The book builds to its final crescendo with a scathing attack on another portion of the old testament: specifically, the some of the horrific abuses recounted in the book of Numbers. His take on the story that begins Numbers 25:

“And Israel abode in Shittim, and the people began to commit whoredom with the daughters of Moab.

And the Lord said unto Moses, Take all the heads of the people, and hang them up before the Lord against the sun, that the fierce anger of the Lord may be turned away from Israel.”

Does that look fair to you? It does not appear that the “heads of the people” got any of the adultery, yet it is they that are hanged…

Very well then, we must believe that if the people of New York should begin to commit whoredom with the daughters of New Jersey, it would be fair and right to set up a gallows in front of city hall and hang the mayor and the sheriff and the judges… It does not look right to me.

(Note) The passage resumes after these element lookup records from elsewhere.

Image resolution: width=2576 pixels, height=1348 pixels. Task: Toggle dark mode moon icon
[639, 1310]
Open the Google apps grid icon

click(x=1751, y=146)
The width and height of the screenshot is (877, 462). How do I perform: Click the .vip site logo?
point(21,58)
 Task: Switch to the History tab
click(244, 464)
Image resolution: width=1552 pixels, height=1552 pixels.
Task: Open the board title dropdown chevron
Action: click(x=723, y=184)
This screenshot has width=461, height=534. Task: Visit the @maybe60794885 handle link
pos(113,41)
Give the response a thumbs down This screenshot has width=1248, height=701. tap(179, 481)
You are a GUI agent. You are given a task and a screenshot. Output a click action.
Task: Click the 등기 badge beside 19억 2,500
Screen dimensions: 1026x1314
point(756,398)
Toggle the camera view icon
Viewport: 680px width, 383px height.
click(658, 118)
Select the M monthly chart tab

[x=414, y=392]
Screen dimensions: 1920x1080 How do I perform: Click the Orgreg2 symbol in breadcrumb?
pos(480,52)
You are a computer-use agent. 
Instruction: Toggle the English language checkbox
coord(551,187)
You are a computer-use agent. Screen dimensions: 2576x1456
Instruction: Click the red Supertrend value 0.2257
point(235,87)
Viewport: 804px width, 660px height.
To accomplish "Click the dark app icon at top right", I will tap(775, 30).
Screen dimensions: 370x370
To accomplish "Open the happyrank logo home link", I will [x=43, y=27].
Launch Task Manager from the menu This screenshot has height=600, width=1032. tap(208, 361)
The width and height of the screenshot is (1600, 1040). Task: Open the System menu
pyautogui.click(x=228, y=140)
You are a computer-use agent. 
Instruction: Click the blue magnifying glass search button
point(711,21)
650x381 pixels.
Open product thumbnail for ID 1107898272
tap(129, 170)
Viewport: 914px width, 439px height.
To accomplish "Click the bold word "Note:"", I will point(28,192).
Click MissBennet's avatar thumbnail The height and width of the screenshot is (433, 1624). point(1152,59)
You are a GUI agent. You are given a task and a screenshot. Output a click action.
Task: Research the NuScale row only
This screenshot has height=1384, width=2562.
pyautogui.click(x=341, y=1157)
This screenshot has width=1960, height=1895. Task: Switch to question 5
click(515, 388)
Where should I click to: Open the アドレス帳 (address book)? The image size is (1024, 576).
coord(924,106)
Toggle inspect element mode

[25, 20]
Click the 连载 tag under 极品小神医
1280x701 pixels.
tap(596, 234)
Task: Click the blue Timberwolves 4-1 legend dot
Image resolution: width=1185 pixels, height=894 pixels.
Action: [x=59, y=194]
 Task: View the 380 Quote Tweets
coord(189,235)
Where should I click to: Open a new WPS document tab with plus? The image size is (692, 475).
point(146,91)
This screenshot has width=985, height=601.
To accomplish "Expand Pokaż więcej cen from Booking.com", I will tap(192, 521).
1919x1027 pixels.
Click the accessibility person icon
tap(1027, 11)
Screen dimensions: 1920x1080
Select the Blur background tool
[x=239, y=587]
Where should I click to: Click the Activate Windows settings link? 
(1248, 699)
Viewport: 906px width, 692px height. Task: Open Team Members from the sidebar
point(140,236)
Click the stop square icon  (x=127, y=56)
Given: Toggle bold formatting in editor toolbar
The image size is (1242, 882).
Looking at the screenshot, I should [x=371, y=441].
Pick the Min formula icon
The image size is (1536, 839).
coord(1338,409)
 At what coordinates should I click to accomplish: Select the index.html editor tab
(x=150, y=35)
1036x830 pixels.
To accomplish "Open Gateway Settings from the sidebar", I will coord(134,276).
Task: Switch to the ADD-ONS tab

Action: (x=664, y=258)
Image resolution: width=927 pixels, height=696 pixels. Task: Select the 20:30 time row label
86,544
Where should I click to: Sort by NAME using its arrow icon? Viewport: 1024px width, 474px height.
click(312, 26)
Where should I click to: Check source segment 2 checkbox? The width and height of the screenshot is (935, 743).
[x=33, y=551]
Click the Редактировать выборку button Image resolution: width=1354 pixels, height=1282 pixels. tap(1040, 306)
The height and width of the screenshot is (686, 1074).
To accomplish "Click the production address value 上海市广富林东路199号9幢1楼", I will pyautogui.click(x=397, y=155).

From here Twain moves on to the infamous genocide of the Midianites from Numbers 31, and begins to work himself into a bit of a rage. The book ends suddenly and with little warning. One gets the impression that Twain is so angry at this point that he cannot stand to consider the matter any further. And that would certainly be understandable. Sometimes we seem to have grown so familiar with the stories, and numb to the nonsense, that it almost seems… normal. The gift that Letters from the Earth offers is that it so effortlessly exposes contradictions at the core of Christianity. The sudden ending is necessary, because any more would be redundant. But despite the fact that you can practically see the old master’s formidable eyebrows scrunching down in an ever fiercer scowl as you go on, what I always think of with this book is how much it made me laugh. Make room on your freethinking bookshelf for this one; you will enjoy many times. I promise.